►

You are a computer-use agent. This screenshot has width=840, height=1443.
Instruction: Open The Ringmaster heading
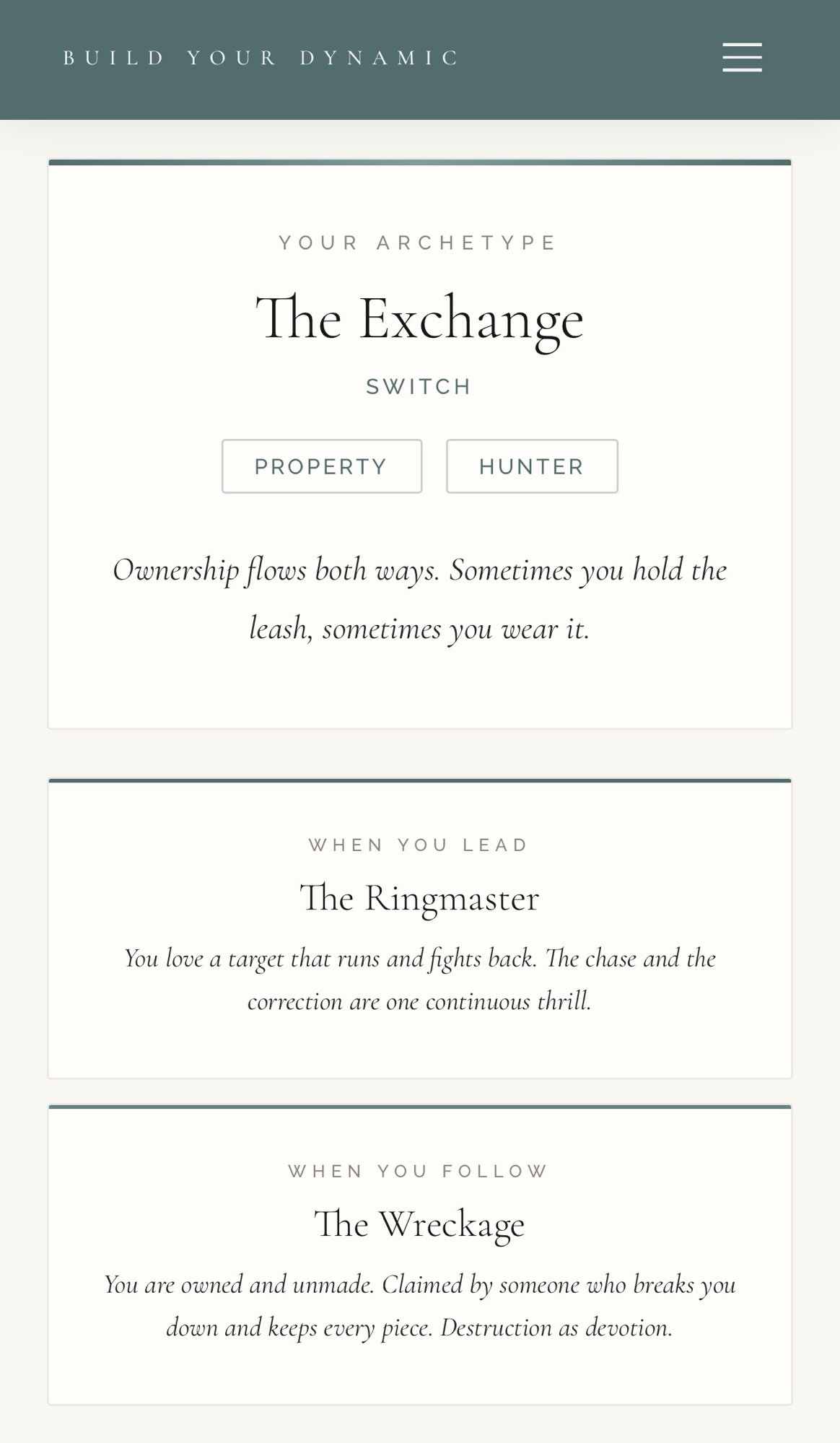tap(419, 899)
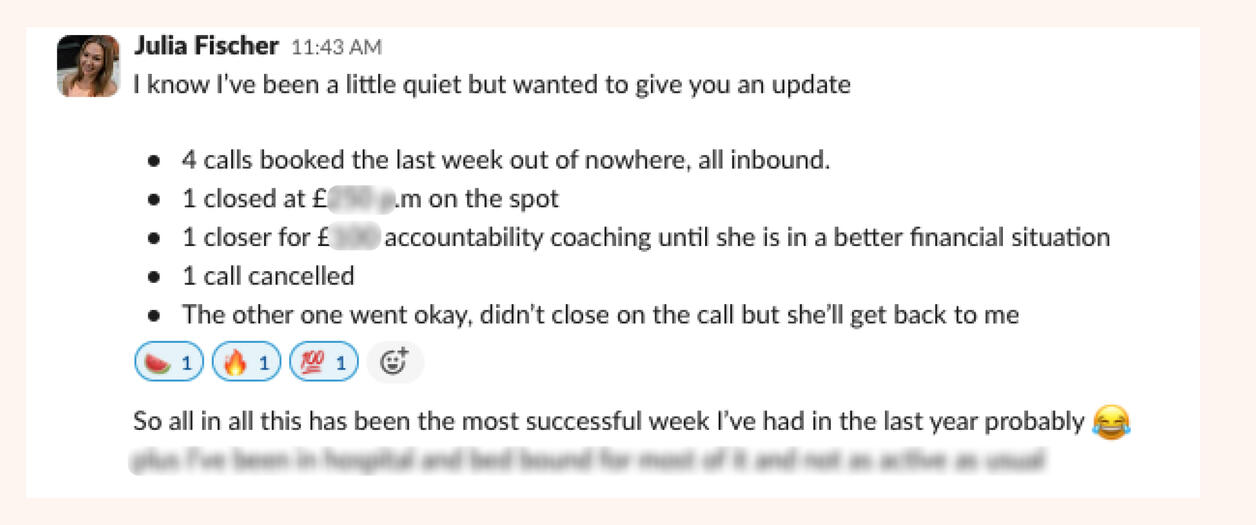Image resolution: width=1256 pixels, height=525 pixels.
Task: Click the 'most successful week' sentence
Action: pyautogui.click(x=610, y=422)

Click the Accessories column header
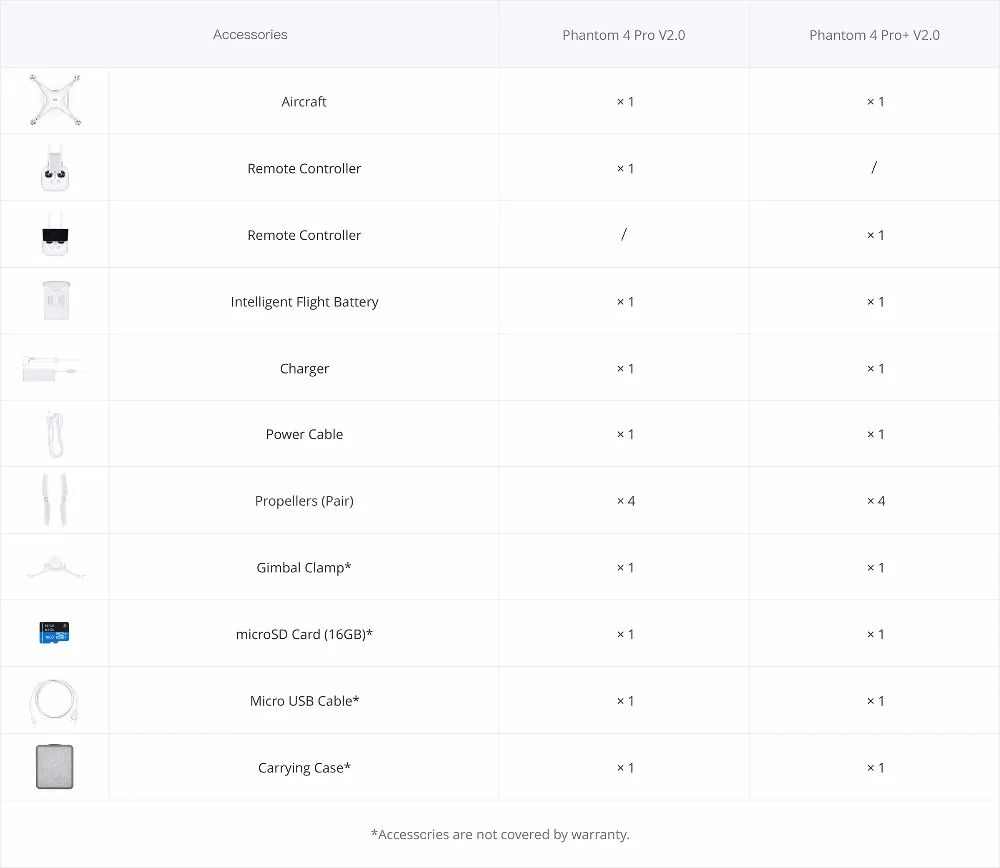coord(250,35)
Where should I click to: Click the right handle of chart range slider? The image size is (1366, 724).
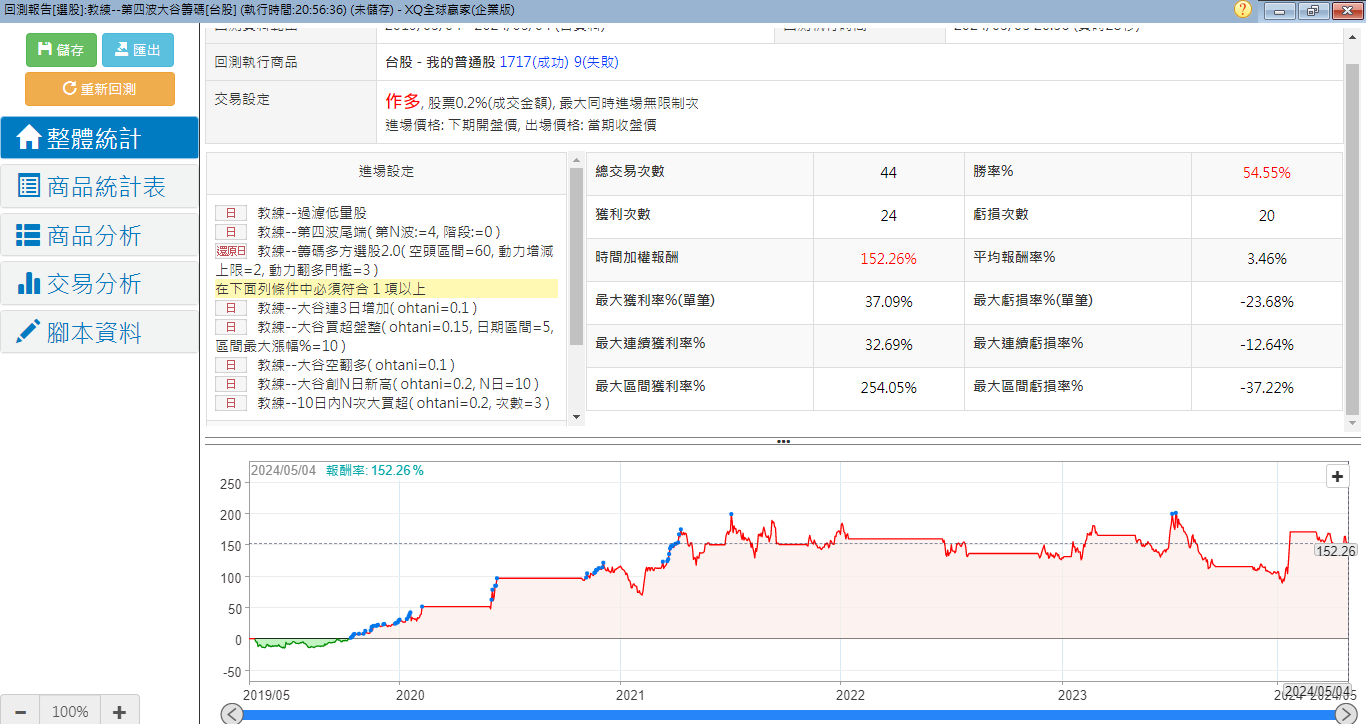(x=1346, y=714)
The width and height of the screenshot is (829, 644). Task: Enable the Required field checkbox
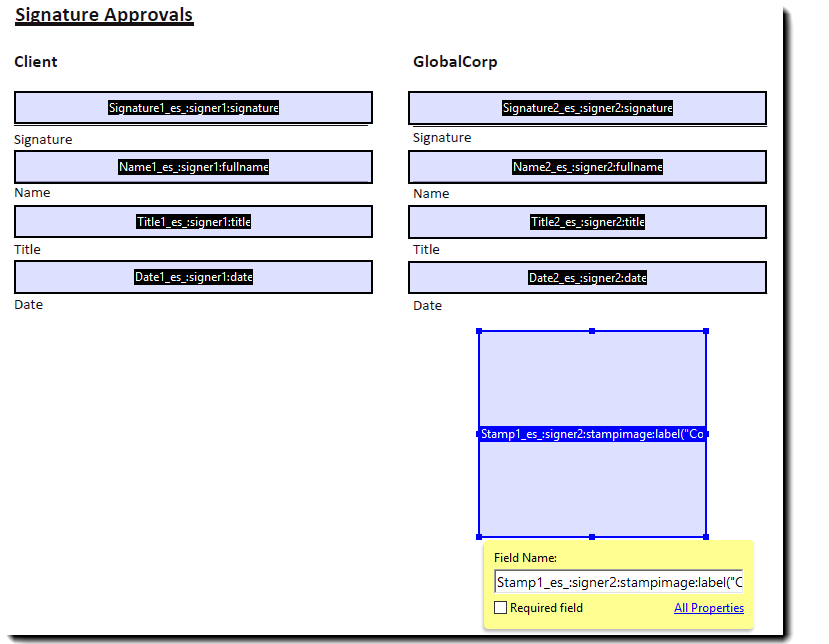tap(501, 608)
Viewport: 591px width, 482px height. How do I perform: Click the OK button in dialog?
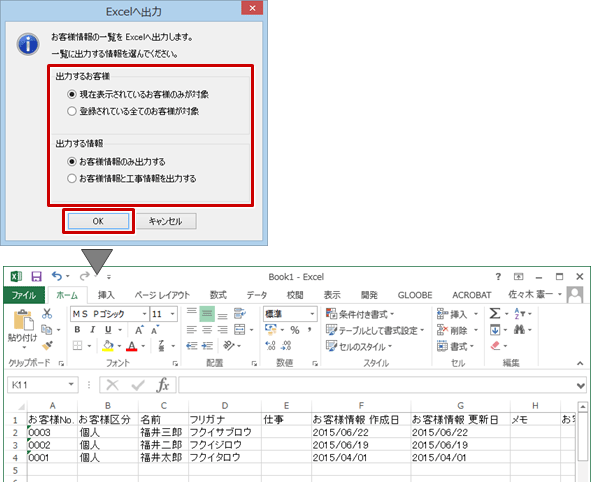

◄

ASSIGNMENT – Begin at the line containing "Click the Accessories column header" and copy every line through the end of the data above exactly, omitting the pictures.

TASK RESPONSE –
Click the Accessories column header
coord(250,35)
Where should I click to: Click the right handle of chart range slider? The image size is (1366, 724).
(x=1346, y=714)
The width and height of the screenshot is (829, 644). Task: Enable the Required field checkbox
tap(501, 608)
Viewport: 591px width, 482px height. How do I perform: Click the OK button in dialog?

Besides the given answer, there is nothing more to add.